Saved data entries:

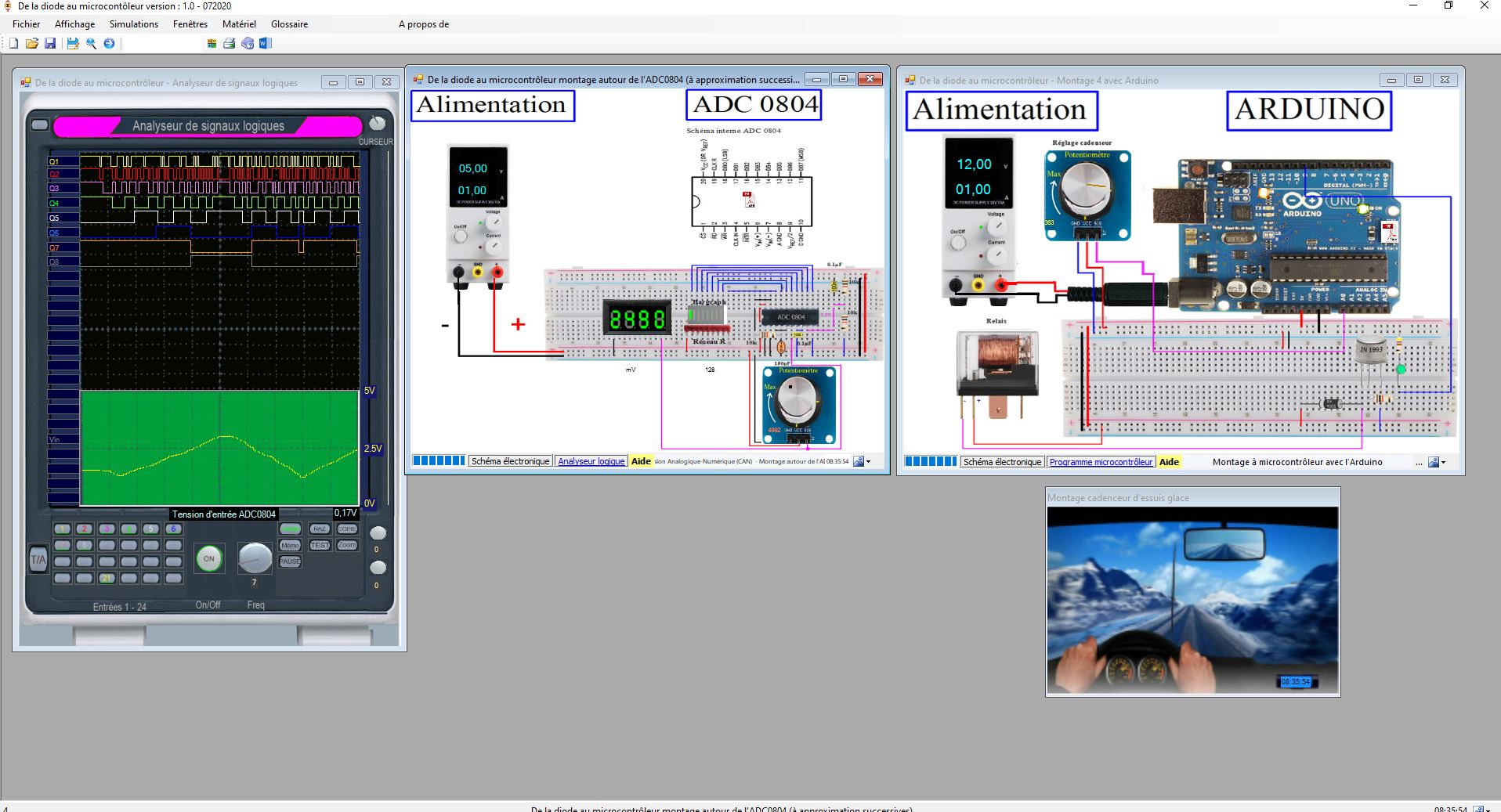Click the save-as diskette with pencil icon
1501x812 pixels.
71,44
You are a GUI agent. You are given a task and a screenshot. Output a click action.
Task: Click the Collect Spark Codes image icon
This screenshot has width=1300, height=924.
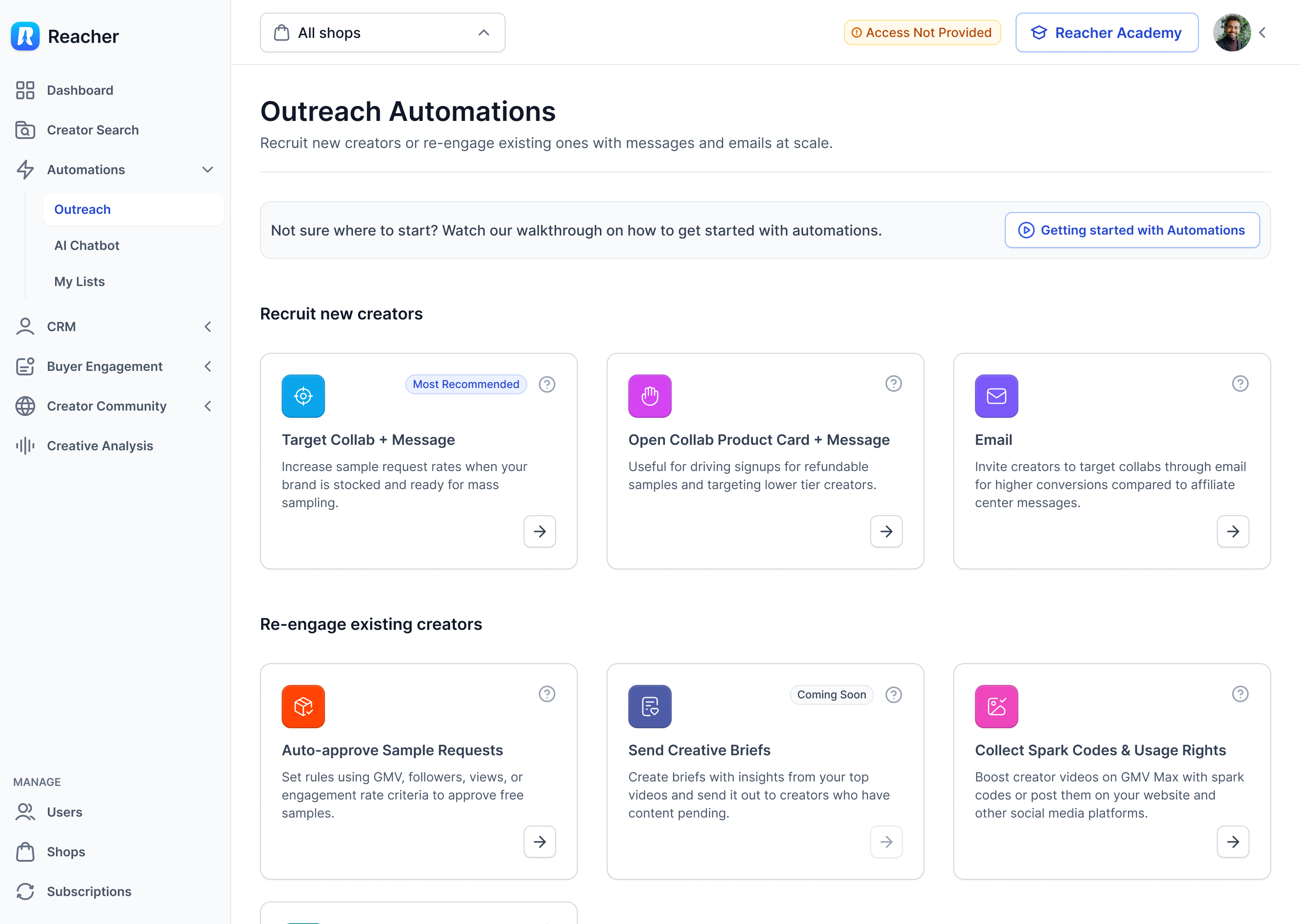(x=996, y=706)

- _What the task asks_: Retype the records above exactly, starting at the line that contains "You are a GUI" and going through the last line, and leave out any pictures.

- _Exercise answer_:
You are a GUI agent. You are given a task and a screenshot. Output a click action.
Task: Click the Collect Spark Codes image icon
This screenshot has width=1300, height=924.
(x=996, y=706)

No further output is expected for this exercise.